» Problem requirements: Would you write out the lines below exactly, from the one containing "Screen dimensions: 541x424" to the very last, but without the pictures?

[Collected data]
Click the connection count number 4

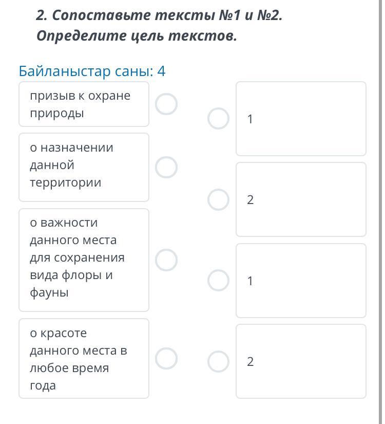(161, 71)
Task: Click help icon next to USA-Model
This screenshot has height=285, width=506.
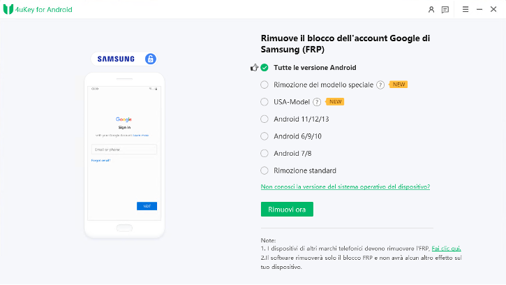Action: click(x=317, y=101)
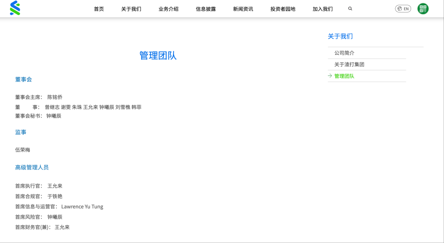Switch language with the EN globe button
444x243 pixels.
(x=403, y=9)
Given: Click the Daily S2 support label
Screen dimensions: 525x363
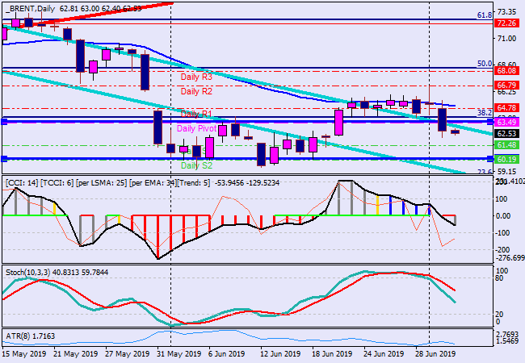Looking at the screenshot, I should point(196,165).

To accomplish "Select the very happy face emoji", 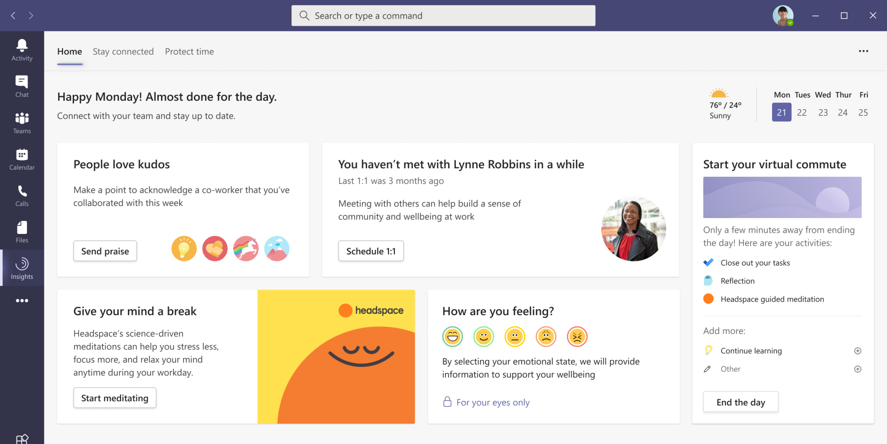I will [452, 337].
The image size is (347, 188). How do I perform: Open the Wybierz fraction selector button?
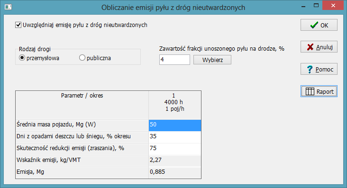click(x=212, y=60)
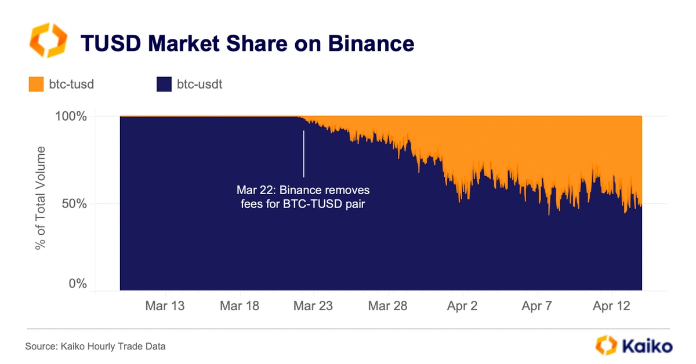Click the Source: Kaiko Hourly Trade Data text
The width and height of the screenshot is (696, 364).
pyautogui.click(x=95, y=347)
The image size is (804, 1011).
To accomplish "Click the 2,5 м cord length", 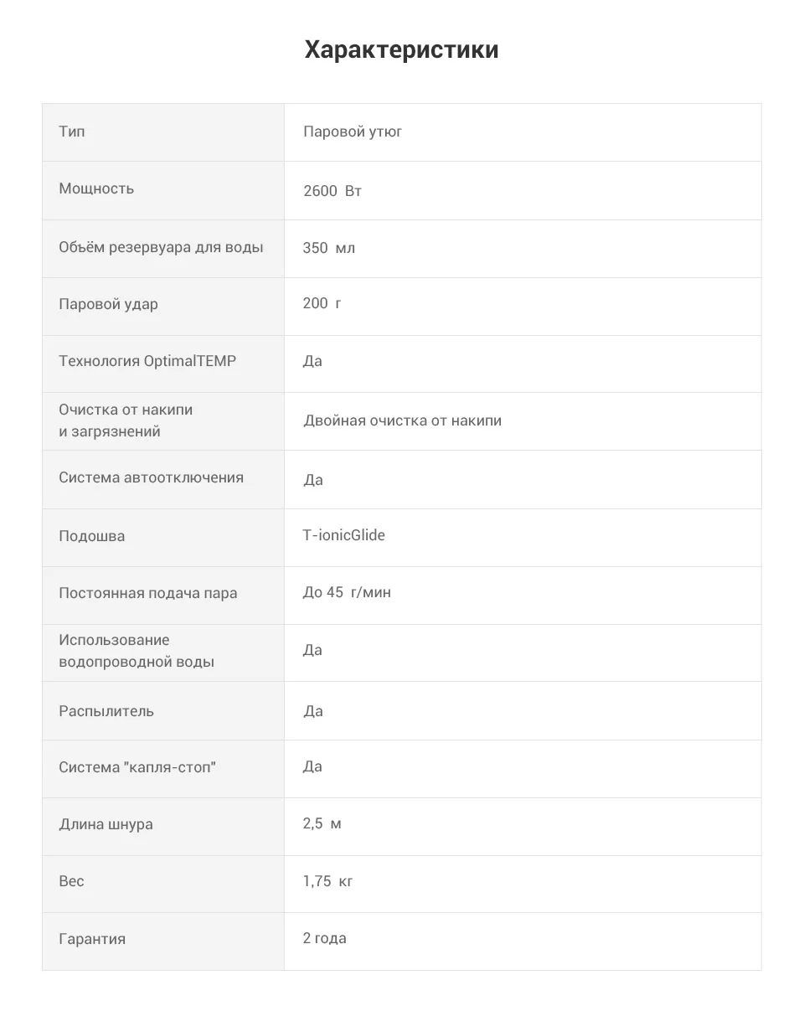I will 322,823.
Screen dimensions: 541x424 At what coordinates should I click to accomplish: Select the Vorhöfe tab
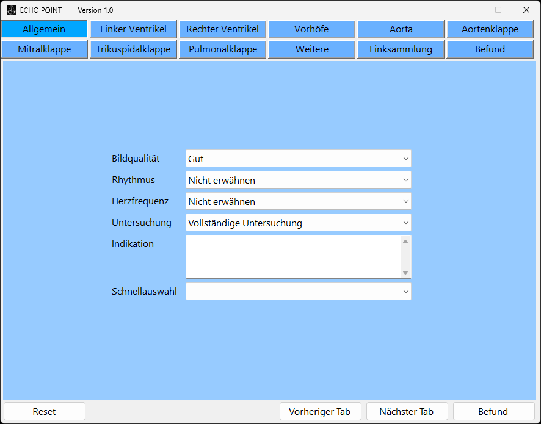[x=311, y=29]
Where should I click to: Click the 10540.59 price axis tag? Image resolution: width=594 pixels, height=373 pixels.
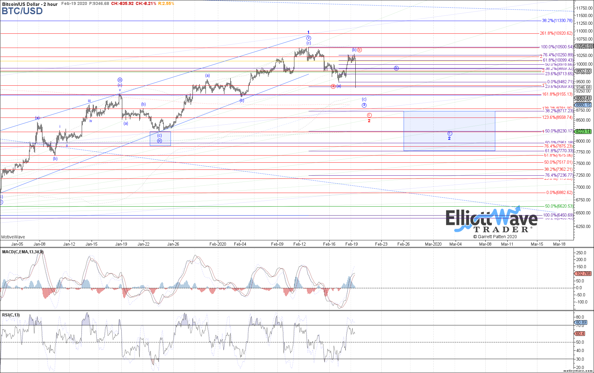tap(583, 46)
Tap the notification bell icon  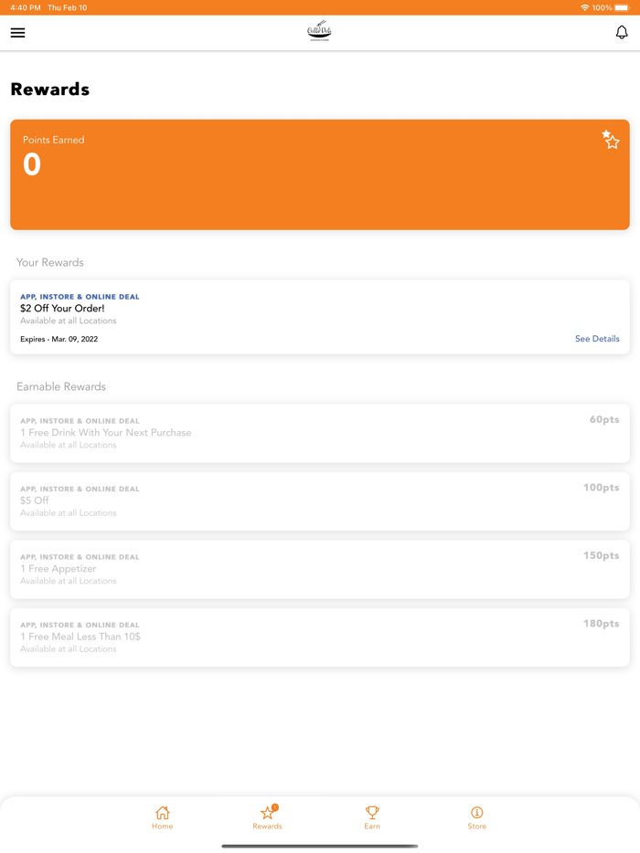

» Expected output:
Screen dimensions: 541x424 At what coordinates should I click to accomplish: Select the Vorhöfe tab
[x=311, y=29]
Where should I click to: Click the 10540.59 price axis tag? Image resolution: width=594 pixels, height=373 pixels.
tap(583, 46)
Tap the notification bell icon  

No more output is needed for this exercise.